Around 4pm, I was trying to determine the least uncomfortable place I could sleep in the office, if, in fact, I couldn't get back to brooklyn at all. The New York One weatherman had been screaming "apocalypse!! Save yourselves, for the love of God!!" all day, while I watched poor, underdressed hipsters fly by my window, caught up in gusts of snow.
Finally, I had had it. I was going to go brave the elements, take on that primordial monster the F train, and get home to my dog. But on the way, why dont I stop and get a little bubbly to make my evening more festive? It was champagne wednesday, after all. And that wine store right on the way to the subway was surely God's way of telling me I should drink more alcohol.
So I got my perfectly acceptable cheap bottle of prosecco and headed off to the train, looking forward to an evening of tipsy Dexter reruns. And that's where it all went down. I took one step down the subway steps and the bottle literally jumped out of my bag and hurled itself down the stairs, narrowly missing homeless-man-in-a-newspaper-hat, and shattering in a million tragic bubbles on the ground.

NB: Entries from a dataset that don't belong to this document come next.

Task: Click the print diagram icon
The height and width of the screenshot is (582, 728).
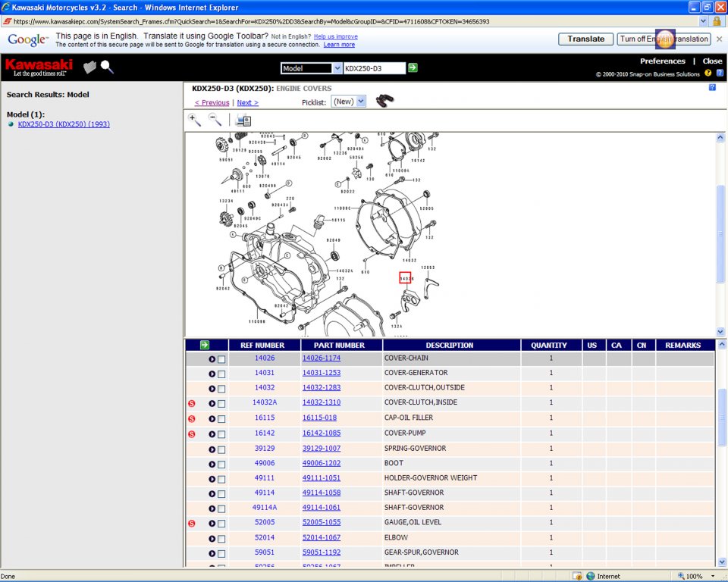Action: (243, 120)
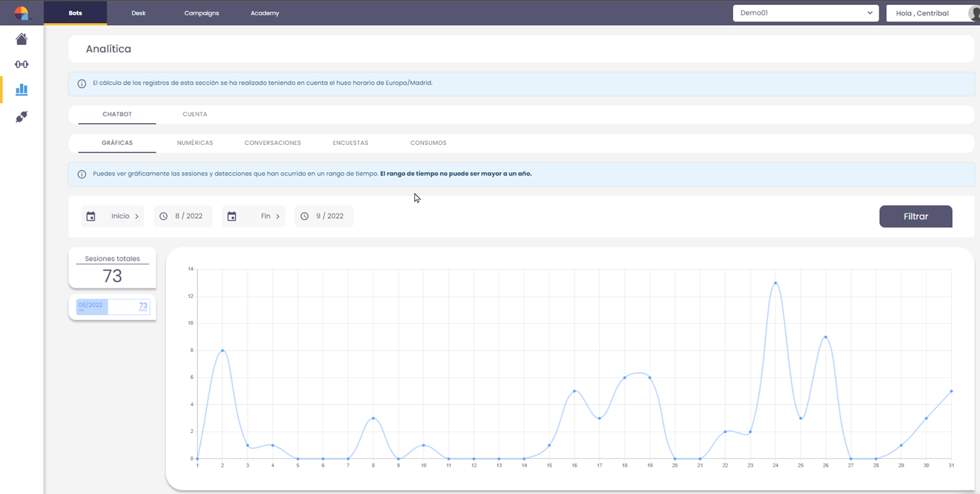The width and height of the screenshot is (980, 494).
Task: Click the peak data point at day 24
Action: (775, 283)
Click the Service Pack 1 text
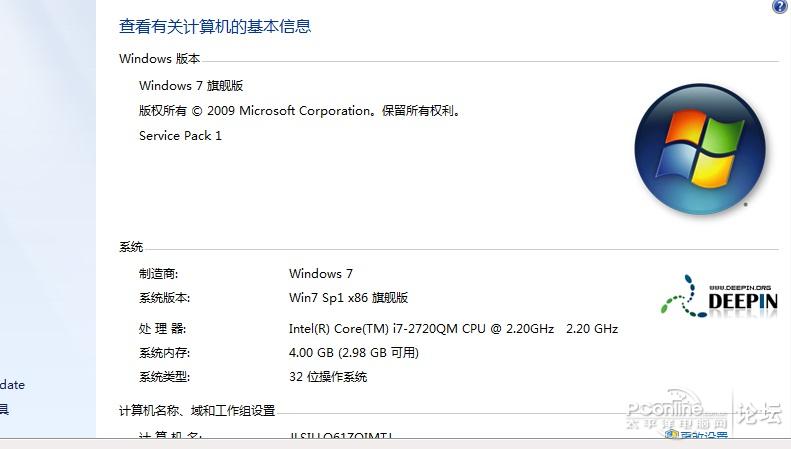Image resolution: width=791 pixels, height=449 pixels. (180, 135)
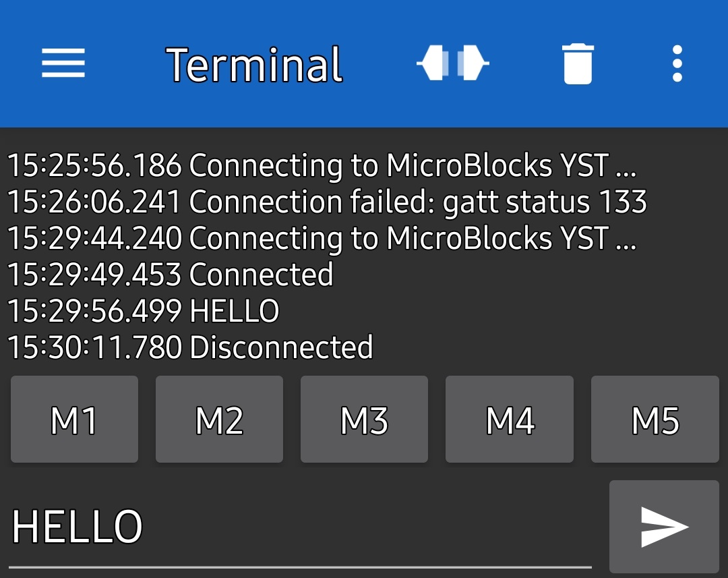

At first, I thought this must be a subway christening event. Then, I realized this station had been around for a hundred stinky years, and it was my precious, innocent, oh so bubbly bottle that had just commited suicide. There I was, hanging on to the railing and wailing, "Nooooo! It can't be! He was so young!" Looking around, I realized everyone else was purposely ignoring the gruesome event that had just occurred, stepping gingerly around the broken glass and pretending a crazy lady wasn't wailing on the subway steps (actually, both of these are fairly common).
I was able to pull myself together and make it home, eventually, where my friend Valpolicella and I had a very nice wake for Champy. We laughed, we cried, we ate ricotta straight from the container.